GABAB2 receptor subunit mRNA decreases in the thalamus of monoarthritic animals

Many studies have implicated GABAB receptors in pain transmission mechanisms, especially in the spinal cord. In the thalamus, mRNA expression of the GABAB(1b) isoform was shown to be regulated in relay nuclei in response to chronic noxious input arising from experimental monoarthritis.
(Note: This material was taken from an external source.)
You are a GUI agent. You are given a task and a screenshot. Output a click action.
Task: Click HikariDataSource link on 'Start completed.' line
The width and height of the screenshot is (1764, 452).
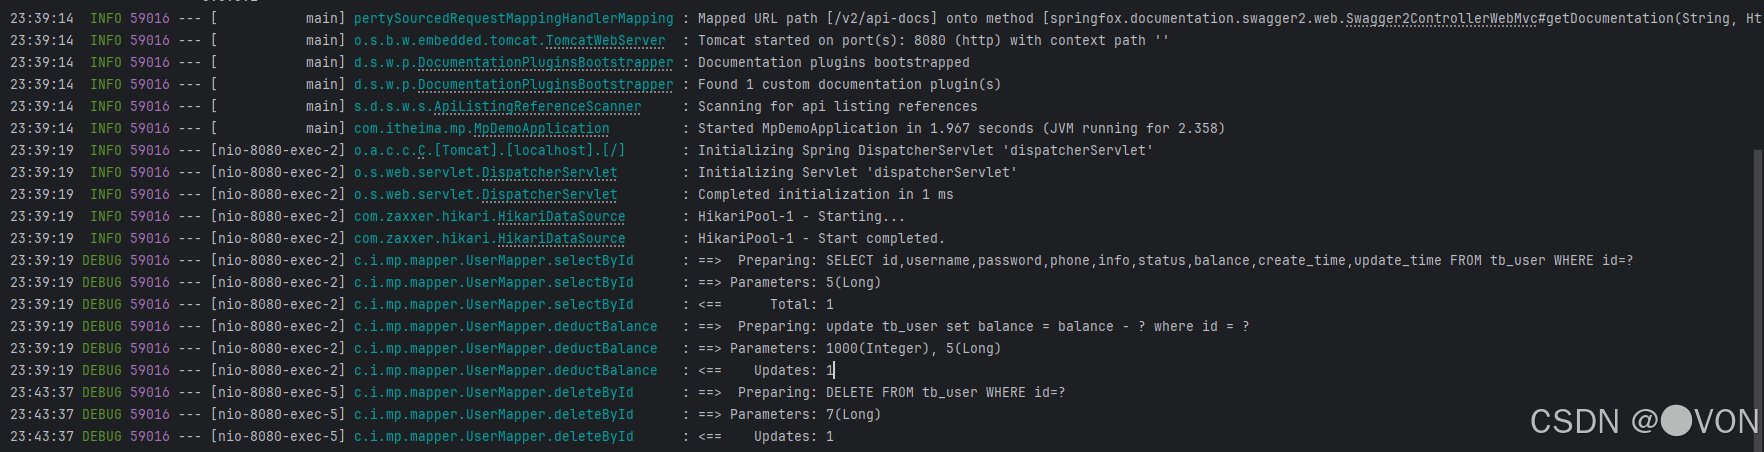561,239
GABAB(1a) and GABAB2 mRNA expression was here determined by in situ hybridisation in the brain of control, 2, 4, 7 and 14 days monoarthritic rats, to evaluate whether this expression was regulated by chronic noxious input in thalamic nuclei. mRNA labelling was analysed quantitatively in the ventrobasal complex, posterior, central medial/central lateral and reticular thalamic nuclei; the thalamic visual relay and dentate gyrus were examined for control. No mRNA expression was detected for GABAB(1a) in control and monoarthritic animals. Similarly, GABAB2 mRNA was not found in the reticular nucleus. However, GABAB2 mRNA expression was observed in the ventrobasal complex, posterior and central medial/central lateral nuclei of control animals. A significant decrease of 42% at 2 days and 27% at 4 days of monoarthritis was observed in the ventrobasal complex contralaterally, when compared with controls, returning to basal levels at 7 days of monoarthritis. In the ipsilateral posterior nucleus, there was a significant decrease of 38% at 2 days of monoarthritis. No significant changes were observed in central medial/central lateral nuclei. The data suggest that GABAB2 mRNA expression in the ventrobasal complex and posterior nucleus is regulated by noxious input and that GABAB receptors might play a role in the plasticity of these relay nuclei during chronic inflammatory pain.